TO BE DONE. Reproduce the material verbatim, from its first line through the line containing "953x455 pixels. tap(901, 11)", with both of those lines included.
------------------------------------------------------------------------
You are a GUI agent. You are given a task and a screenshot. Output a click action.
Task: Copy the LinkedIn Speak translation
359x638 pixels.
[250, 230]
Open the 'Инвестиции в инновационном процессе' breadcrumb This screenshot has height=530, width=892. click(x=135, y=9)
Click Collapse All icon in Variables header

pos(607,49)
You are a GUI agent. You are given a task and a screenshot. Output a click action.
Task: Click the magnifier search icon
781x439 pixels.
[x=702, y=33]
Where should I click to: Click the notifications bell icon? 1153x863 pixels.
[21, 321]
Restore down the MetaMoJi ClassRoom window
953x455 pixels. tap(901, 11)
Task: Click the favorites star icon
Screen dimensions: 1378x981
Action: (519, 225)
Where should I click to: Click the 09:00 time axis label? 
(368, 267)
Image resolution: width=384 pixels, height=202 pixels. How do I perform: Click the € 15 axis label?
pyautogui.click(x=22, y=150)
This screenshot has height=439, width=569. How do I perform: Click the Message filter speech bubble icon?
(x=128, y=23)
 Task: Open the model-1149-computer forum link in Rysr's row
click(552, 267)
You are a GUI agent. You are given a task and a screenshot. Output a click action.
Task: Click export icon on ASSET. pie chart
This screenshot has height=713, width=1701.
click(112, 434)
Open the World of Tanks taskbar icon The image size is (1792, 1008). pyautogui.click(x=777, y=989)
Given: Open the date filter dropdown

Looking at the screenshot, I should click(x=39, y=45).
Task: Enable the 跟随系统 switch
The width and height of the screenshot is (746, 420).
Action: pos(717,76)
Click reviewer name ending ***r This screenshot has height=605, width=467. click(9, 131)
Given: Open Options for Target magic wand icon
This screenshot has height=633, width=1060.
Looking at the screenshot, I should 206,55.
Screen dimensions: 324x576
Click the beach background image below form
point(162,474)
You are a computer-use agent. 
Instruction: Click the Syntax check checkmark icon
------------------------------------------------------------------------
RESPONSE TO THIS TASK.
You are a GUI agent. You are given a task and a screenshot. Output a click action.
Task: Copy the LinkedIn Speak translation
359x638 pixels.
[250, 230]
Open the 'Инвестиции в инновационном процессе' breadcrumb This screenshot has height=530, width=892. click(x=135, y=9)
Click Collapse All icon in Variables header

pos(607,49)
You are a GUI agent. You are given a task and a screenshot. Output a click action.
Task: Click the magnifier search icon
781x439 pixels.
[x=702, y=33]
Where should I click to: Click the notifications bell icon? 1153x863 pixels.
[21, 321]
Restore down the MetaMoJi ClassRoom window
953x455 pixels. tap(901, 11)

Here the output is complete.